One of the Psalms I used this morning for prayers was Psalm 66:4
“Come now and see the works of God, how wonderful he is in his doing toward all people.”
It is obviously an invitational Psalm. Come and see! Behold! As I prayed it over and over, I found myself deeply struggling with the phrase, “…all people.”
- Struggling with myself, with my overcharged emotions and reactivity. Yesterday was a mixed up day for me with a roller coaster of emotional highs and lows, one in which I found out someone was spreading malicious and hurtful rumors about me. This is someone who has never even met me.
- Struggling with how stuff like this makes me want to return the treatment I am getting with like treatment. An eye for an eye…quid pro quo. Frustrated that after years of attempting to make my first reaction, non-reaction that I still want to lash back when hurt.
- Struggling with the anger and violence in the world. Watching what is unfolding in Baltimore, the latest of upheaval like incidences where standing at a distance confuses and makes me literally weep.
- Struggling with people who are ok with violence, as long as it is not perpetrated toward them. Then they speak up. I posted on FB last night… If you are only calling for non-violence now that there are riots, you are sadly late to the game.
- Struggling with the thousands of people who lost their lives in Nepal this last week in a horrific earthquake. Over 3000 were lost and the number continues to rise.
Honestly, I felt like I could barely will the phrase past my lips, “Behold how wonderful God is in his doing toward all people,” let alone pray it.
As I continued to pray though, my mind found its way to a young 5th grader who wandered into our service on Sunday. He is a kid from the neighborhood. When he realized that we were a church, he innocently asked one of the folks from Immanuel if he could go home and get his sister, which he did.
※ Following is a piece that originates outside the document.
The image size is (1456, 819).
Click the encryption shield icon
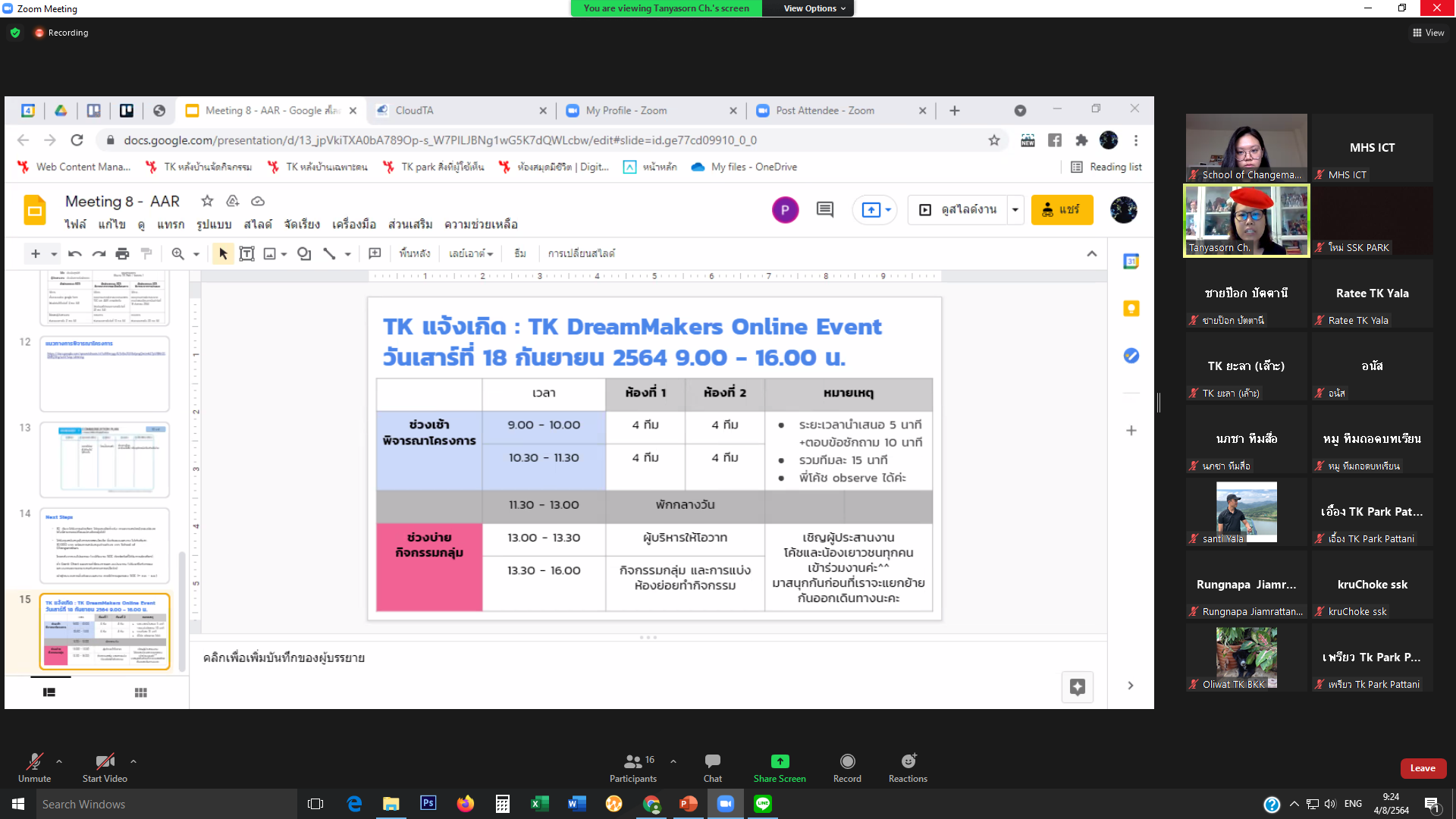[15, 33]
- I “beheld” as he watchfully joined in our worshiping community with interest and curiosity.
- I “beheld” as he sat with John, one of the leaders from YFC during communion…as John patiently explained the Gospel in the sacrament as he watched each person go forward to participate… “This is Christ broken body, this is His spilled out blood for you.”
- I “beheld” God’s wonderful doing as he came forward and joined in himself.
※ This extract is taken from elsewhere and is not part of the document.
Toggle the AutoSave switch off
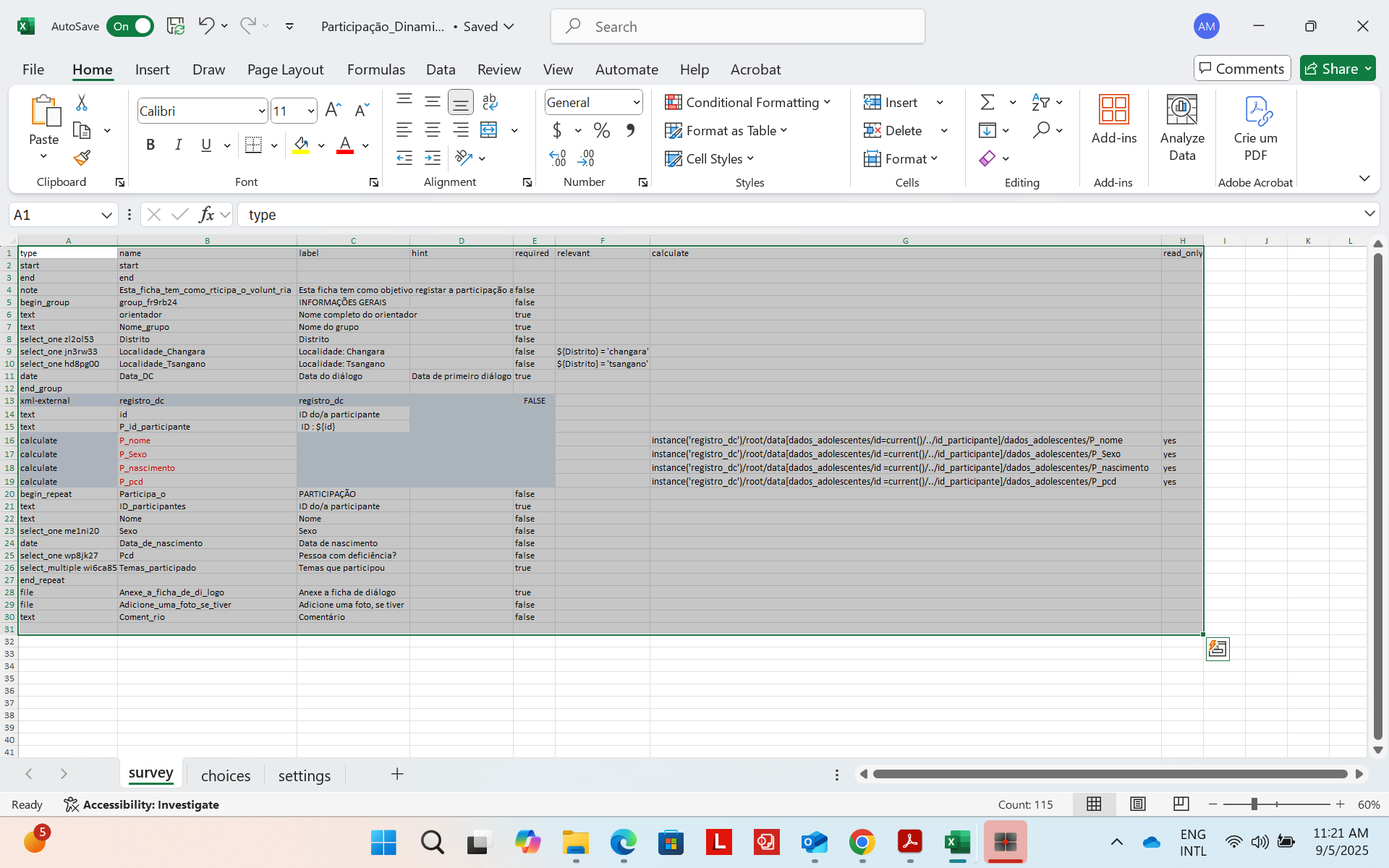 pos(130,26)
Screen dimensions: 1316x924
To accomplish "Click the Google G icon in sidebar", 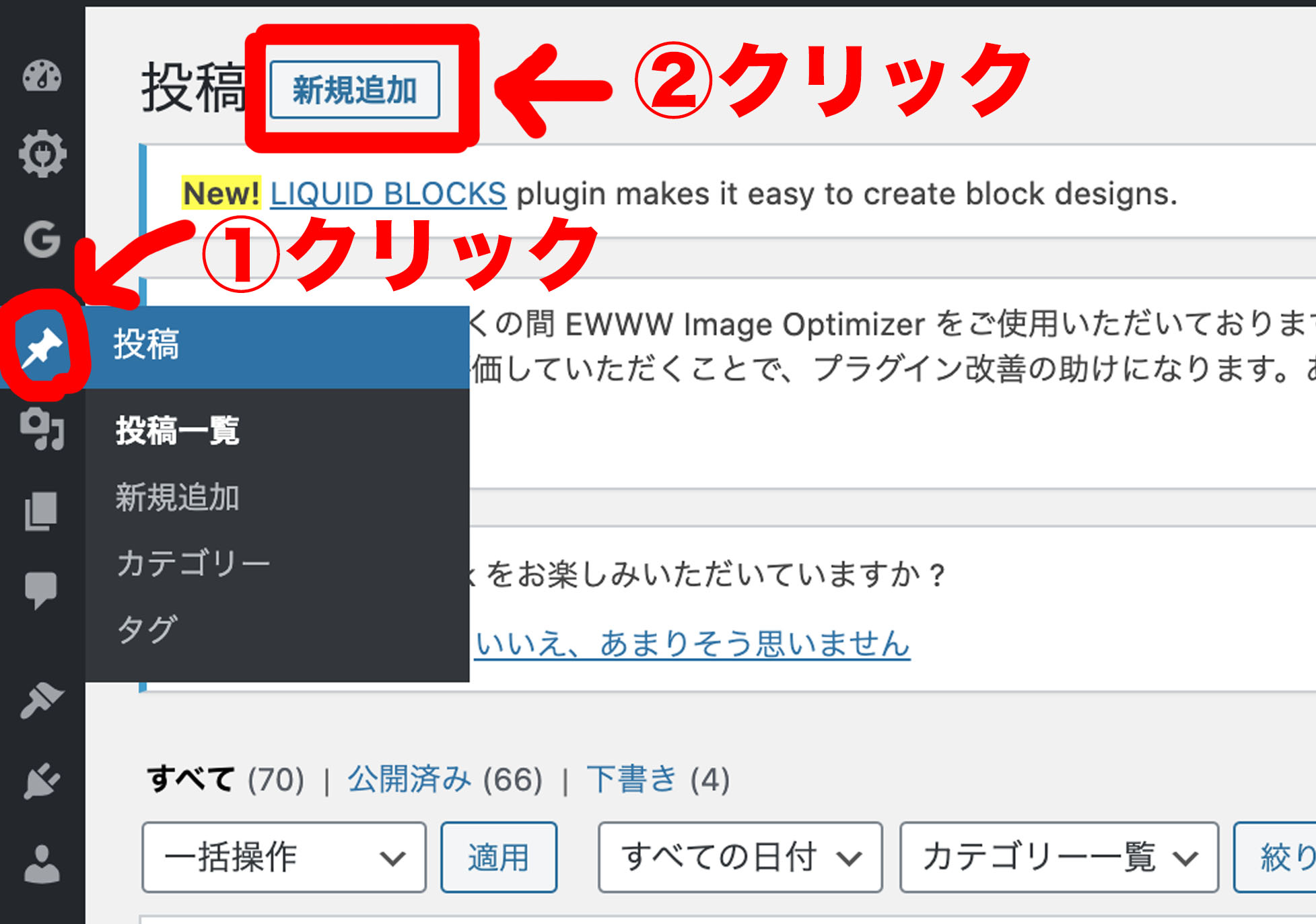I will pyautogui.click(x=42, y=238).
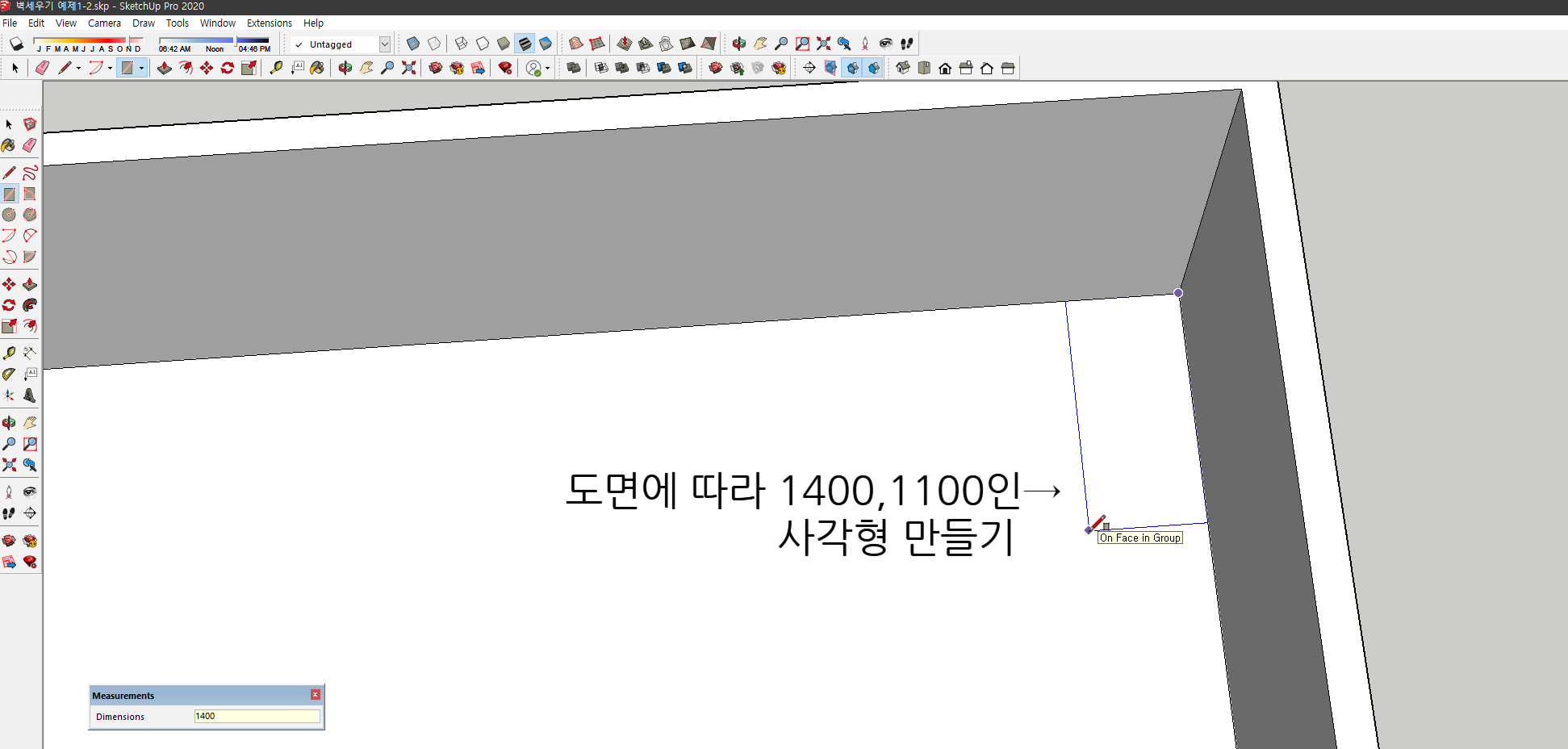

- I “beheld” God’s wonderful doing as both of us played Foosball after the service and our communal meal in which predictably I playfully talked trash and he beat me and we crossed the boundaries of age and race and became friends.
As I allowed my soul to exhale from all the troubles of the world and allowed it to reside in the beauty of the one, I actually felt the muscles in my body relax and my heart rise. I felt myself release the surplus of frustration and finally join the Psalmist in his invitation, “Come now and see the works of God, how wonderful he is in his doing toward all people.”
After all, it is the Fourth Week of Easter!